No Brasil, a Vale tem empreendimentos nos estados do Maranhão, do Pará, de Minas Gerais, do Espírito Santo e do Rio de Janeiro.

Em São Luís e em Vitória, no Rio de Janeiro e em Piura, no Peru, e Perak, na Malásia, pescadores afirmam que os processos de embarque do minério e a contaminação das águas em portos da Vale comprometem sua sobrevivência. O pescador Jaci do Nascimento, morador de Santa Cruz, na zona oeste do Rio, disse que a luta da comunidade para a saída siderúrgica da TKCSA, da qual a Vale é acionista, dura quase dez anos. “Está tudo poluído, não temos mais pescado sadio para comer na Baía de Sepetiba. Os esgotos da TKCSA vão parar nos rios que vão para o mar.”

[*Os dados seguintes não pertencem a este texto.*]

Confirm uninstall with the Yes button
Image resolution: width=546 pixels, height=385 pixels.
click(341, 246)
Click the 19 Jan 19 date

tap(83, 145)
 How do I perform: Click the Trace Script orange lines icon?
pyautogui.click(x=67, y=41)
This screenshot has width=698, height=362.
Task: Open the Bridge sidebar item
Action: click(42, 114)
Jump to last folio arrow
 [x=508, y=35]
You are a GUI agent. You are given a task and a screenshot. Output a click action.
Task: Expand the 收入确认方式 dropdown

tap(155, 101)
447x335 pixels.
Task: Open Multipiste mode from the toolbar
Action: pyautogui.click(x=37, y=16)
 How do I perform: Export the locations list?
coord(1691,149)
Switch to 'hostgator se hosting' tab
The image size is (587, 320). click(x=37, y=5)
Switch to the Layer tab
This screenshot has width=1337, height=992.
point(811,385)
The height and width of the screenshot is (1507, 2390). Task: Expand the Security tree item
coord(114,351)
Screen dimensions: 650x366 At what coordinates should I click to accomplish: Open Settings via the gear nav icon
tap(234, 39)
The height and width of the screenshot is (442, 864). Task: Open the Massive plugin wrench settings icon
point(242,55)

A TKCSA informou que a empresa tem o menor índice de emissão de carbono entre as siderúrgicas no mundo em função da moderna tecnologia de reaproveitamento de gases e vapores para geração de energia, que garante maior eficiência ambiental da fábrica. Segudo a TKCSA o declínio da pesca na Baía de Sepetiba acontece desde a década de 1970 por inúmeros fatores que não tem qualquer influência da empresa e que todas as medidas compensatórias para pesca foram estabelecidas pelo Instituto Estadual do Ambiente e quitadas pela empresa.
Segundo o relatório, a siderúrgica elevou em 76% as emissões de gás carbônico no Rio de Janeiro e, desde 2010, funciona sem licenciamento ambiental.

Moradora do município mineiro de Catas Altas, Sandra Vita enumerou vários problemas enfrentados pela comunidade e o descaso da empresa. A região abriga cinco minas da Vale. “Enfrentamos problemas respiratórios, casas com rachaduras, fluxo grande de carros, muita poluição sonora e ambiental, e nossa luta é muito desigual, solitária. A Vale passa por cima da gente como se fosse um trator. Nós só ficamos com o ônus, pois o bônus é todo deles”, afirmou Sandra, que é da Associação Comunitária Nascentes e Afluentes da Serra do Caraça.

“É exaustivo lutar contra propinas, coerções. Vemos gente humilde, carente, aceitar R$ 10 mil [para sair de sua casa], que acha que esse dinheiro vai durar para sempre”, acrescentou.

Até o fechamento da matéria, a Vale não havia se pronunciado sobre as denúncias do relatório.